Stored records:
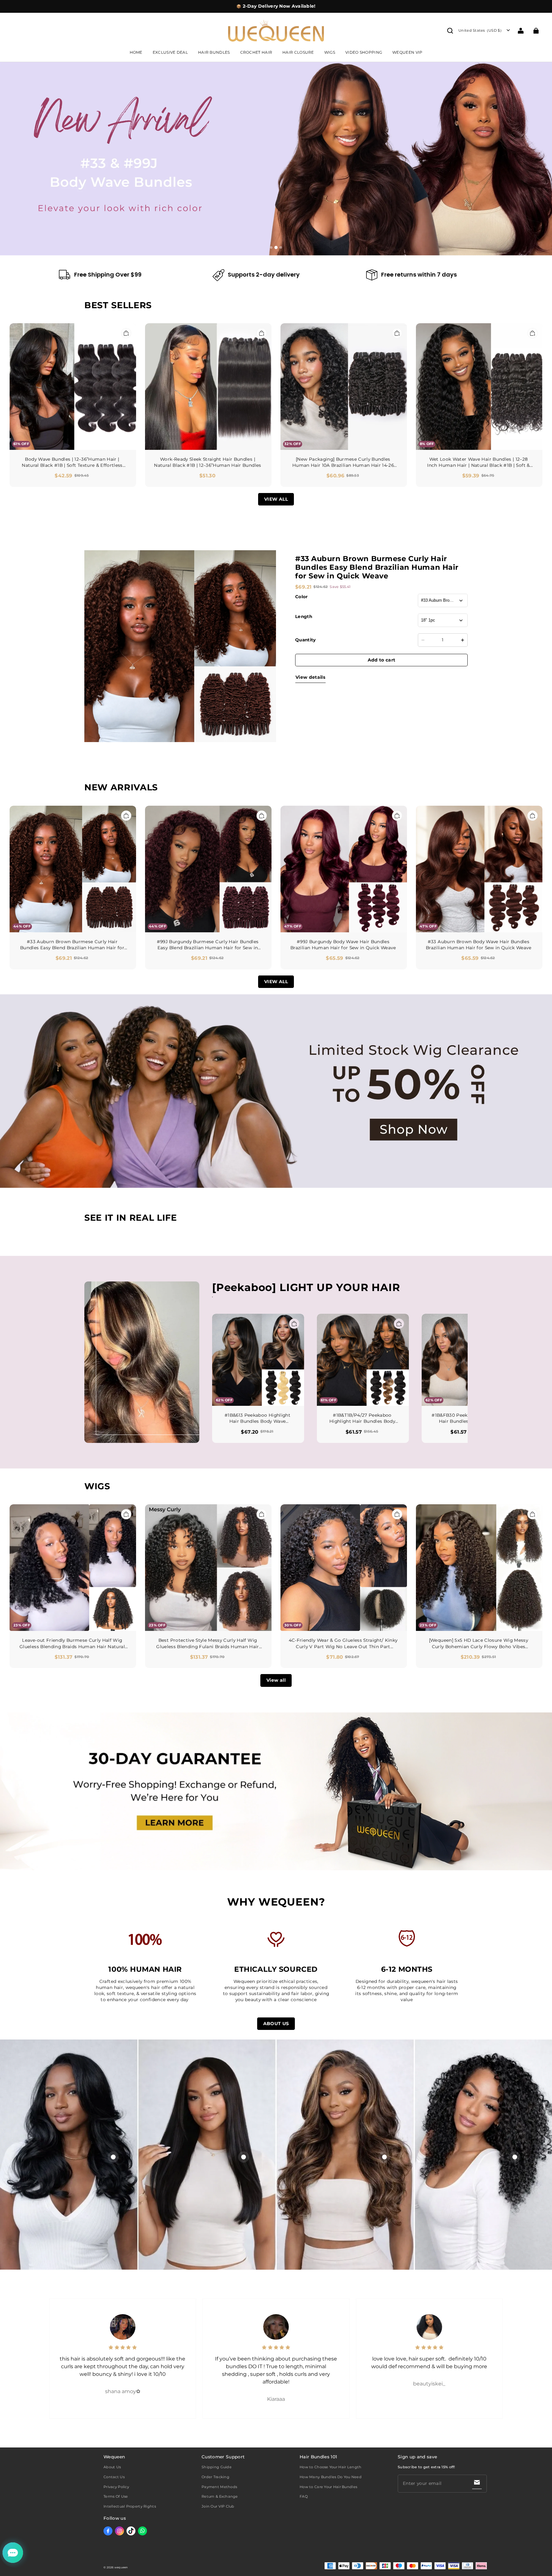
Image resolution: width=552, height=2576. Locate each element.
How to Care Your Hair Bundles (328, 2487)
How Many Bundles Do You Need (331, 2477)
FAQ (304, 2496)
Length (303, 616)
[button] (450, 30)
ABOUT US (276, 2023)
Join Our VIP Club (218, 2506)
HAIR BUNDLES (214, 52)
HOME (136, 52)
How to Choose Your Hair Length (330, 2467)
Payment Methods (219, 2487)
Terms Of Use (115, 2496)
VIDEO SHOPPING (363, 52)
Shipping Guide (217, 2467)
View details (310, 677)
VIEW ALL (276, 499)
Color (301, 596)
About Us (112, 2467)
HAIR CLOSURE (298, 52)
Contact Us (114, 2477)
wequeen (121, 2567)
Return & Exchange (220, 2496)
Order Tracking (215, 2477)
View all (276, 1680)
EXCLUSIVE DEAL (170, 52)
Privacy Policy (116, 2487)
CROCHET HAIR (256, 52)
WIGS (329, 52)
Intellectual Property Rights (129, 2506)
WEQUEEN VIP (407, 52)
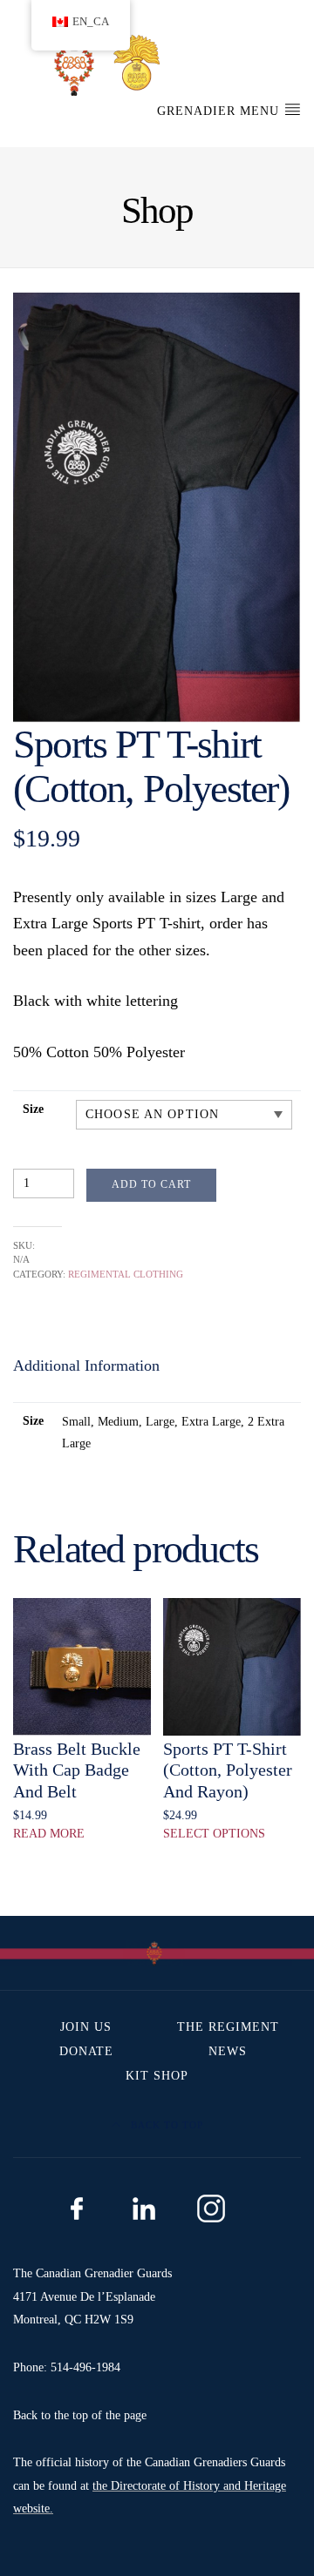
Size (33, 1109)
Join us (86, 2026)
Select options (214, 1833)
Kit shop (157, 2075)
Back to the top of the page (80, 2415)
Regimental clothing (125, 1274)
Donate (86, 2051)
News (227, 2051)
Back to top (165, 2125)
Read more (49, 1833)
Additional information (86, 1365)
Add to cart (151, 1184)
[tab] (86, 1365)
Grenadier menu (220, 111)
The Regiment (228, 2026)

Task details —
Restate word for word the lines above, beginning with the one that contains "Back to top (165, 2125)" and ending with the last line.

Result of this exercise —
Back to top (165, 2125)
Read more (49, 1833)
Additional information (86, 1365)
Add to cart (151, 1184)
[tab] (86, 1365)
Grenadier menu (220, 111)
The Regiment (228, 2026)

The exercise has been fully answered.